If you know anyone with a child in child care you know that the system is broken. Families can't afford care or find any openings in their area. Parents, especially moms, are being pushed out of the workforce. All this while child care providers are earning poverty-level wages and struggling to make ends meet. 

Click here to send a message to lawmakers urging them to champion Senate Bill 5225 - a bill that will ensure child care providers can access affordable child care for their own families!

SB 5225 would expand access to affordable child care in three ways: 

  • Provides free or $15/month child care for child care providers (with a household income up to 85% of the state median income) to ensure teachers can afford to stay in the classrooms families depend on for care 
  • Expands access to Working Connections Child Care for undocumented student parents enrolled in vocational, associate, or apprentice programs 
  • Grants access to subsidized child care for parents who have participated in specialty or therapeutic courts in the last six months 

MomsRising supports every aspect of this legislation, but we want to draw your attention to the *huge* impact SB 5225 would have on early childhood educators.

At the heart of the child care crisis are child care providers - without whom child care cannot exist. But for years the early learning educator workforce has been shrinking. Why? These educators who care for our children are among the lowest paid workers in Washington. Pet groomers earn more than early learning educators.

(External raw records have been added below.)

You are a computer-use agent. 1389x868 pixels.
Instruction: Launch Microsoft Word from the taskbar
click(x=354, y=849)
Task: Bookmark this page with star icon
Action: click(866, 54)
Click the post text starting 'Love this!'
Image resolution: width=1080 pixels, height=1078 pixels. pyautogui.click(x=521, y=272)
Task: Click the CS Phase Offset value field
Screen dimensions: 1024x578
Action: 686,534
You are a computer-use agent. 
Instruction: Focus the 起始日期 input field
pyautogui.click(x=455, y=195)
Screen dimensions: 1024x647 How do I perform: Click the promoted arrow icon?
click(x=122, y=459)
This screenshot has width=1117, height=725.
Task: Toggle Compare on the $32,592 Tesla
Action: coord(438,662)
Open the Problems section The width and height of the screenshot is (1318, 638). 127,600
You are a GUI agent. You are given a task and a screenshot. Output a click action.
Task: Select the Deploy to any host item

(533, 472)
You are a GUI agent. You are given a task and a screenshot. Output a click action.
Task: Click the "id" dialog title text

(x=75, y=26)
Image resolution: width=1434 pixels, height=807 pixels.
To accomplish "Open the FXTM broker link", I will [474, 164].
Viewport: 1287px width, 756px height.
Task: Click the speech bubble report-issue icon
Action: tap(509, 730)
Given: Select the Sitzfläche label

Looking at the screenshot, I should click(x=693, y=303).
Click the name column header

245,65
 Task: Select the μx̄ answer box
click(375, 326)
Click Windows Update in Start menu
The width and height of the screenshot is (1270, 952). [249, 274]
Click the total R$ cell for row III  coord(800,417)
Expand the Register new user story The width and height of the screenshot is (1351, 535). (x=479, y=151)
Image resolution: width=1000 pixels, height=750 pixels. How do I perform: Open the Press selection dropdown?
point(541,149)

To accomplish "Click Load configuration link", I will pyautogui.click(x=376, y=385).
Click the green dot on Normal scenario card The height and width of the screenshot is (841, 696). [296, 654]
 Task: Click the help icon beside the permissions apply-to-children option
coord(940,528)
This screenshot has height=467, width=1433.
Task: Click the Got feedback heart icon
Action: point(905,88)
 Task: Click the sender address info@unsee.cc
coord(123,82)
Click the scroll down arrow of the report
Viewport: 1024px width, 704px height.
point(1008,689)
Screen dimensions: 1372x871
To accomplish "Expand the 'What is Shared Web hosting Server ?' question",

This is unacceptable and shameful. 

That's why MomsRising is championing Senate Bill 5225 [1]! This bill will ensure early childhood educators can stay in the workforce and afford care for their own families. 

SB 5225 is being heard in the State Senate tomorrow January 25th, 2023! Take action now and urge your Senators to support this critical legislation!

When child care educators leave the workforce, it puts the whole system in crisis. We need to compensate child care educators for their invaluable work as educators. That's why I'm part of a statewide team of child care providers that's designing a compensation package to attract and retain talented early learning educators. This work will take time, but families need care now. That's why we need SB 5225 and continued state investments in the Fair Start for Kids Act - these investments will keep dollars flowing to child care providers while we work on a comprehensive, longterm solution for families and child care educators. 

Click here to send a letter straight to your State Senator urging their support of SB 5225!

We need a bold, visionary approach to making early childhood education a profession where teachers thrive, where educators can afford to support their own families, and where talented staff stay and grow. I know we'll get there, and until we do, policies like SB 5225 will keep teachers in the classrooms that our children (and our jobs) depend on.